In order for users to be able to bring their own models to checkmaite, without having to write any additional code to support the loading and wrapping of that model into MAITE-compliant objects, we must provide some generalized wrappers for commonly used models. This list contains the set of models that checkmaite has (or will) support.

Object Detection

Image Classification

Datasets

Dataset conventions

  • Dataset classes and wrappers created within checkmaite (and any datasets used within checkmaite) will have the mapping from id to classes accessible under the attribute index2label, and will return a dict[int, str]. Because index2label is not an attribute of the protocols for datasets, using it in a test stage or elsewhere will trigger a failure of the type checker, so use # pyright: ignore[reportTypedDictNotRequiredAccess] on those lines that depend on the index2label attribute.

  • Object detection bounding boxes will be defined as ArrayLikes of integers in the xyxy format (the top-left and bottom-right corners of the bounding box).

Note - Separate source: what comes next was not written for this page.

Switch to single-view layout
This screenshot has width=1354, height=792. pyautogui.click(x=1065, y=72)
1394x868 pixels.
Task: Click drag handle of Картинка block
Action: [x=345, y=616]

  • Labels will be defined as ArrayLikes of integers, whose values map to the keys in index2label.

  • Other datum-level metadata will be stored as strings in DatumMetadata.

Supported dataset annotation formats

In order for users to be able to bring their own datasets to checkmaite, without having to write any additional code to support the loading and wrapping of that dataset into MAITE-compliant objects, we must provide some generalized wrappers for commonly used annotation formats for loading data. This list contains the set of dataset annotation and storage formats that checkmaite has (or will) support. This includes the ability to load the datasets from a user-provided location.

Metrics

Metric conventions

  • Classes for computing metrics within checkmaite will follow these conventions:
  • The Metric class will have an attribute called return_key which describes the top-level performance metric:

    • E.g., for a metric that computes map_50, the return_key will be map_50.
    • Because return_key is not an attribute of the protocols for metrics, using it in a test stage or elsewhere will trigger a failure of the type checker, so use # pyright: ignore[reportUnknownMemberType] on those lines that depend on the return_key attribute.
  • The list of keys returned by compute() will include a key that matches the return_key of the metric, which describes the top-level performance of predictions against the ground truth provided in the update() method.

  • The values of each element in the dictionary returned by compute() will adhere to the numpy.ArrayLike type, and will consist of an array containing a single floating point value such that:

    • The value can safely be cast to a float with float(<value>).
    • The value will possess the <value>.numpy() method.
  • Datum-level metrics will not be guaranteed by the metric classes at this time, and tools that rely on datum-level metrics will need to compute them within their test stage classes by iterating through the dataset and computing the metric on a "Dataset" with only a single datum in it.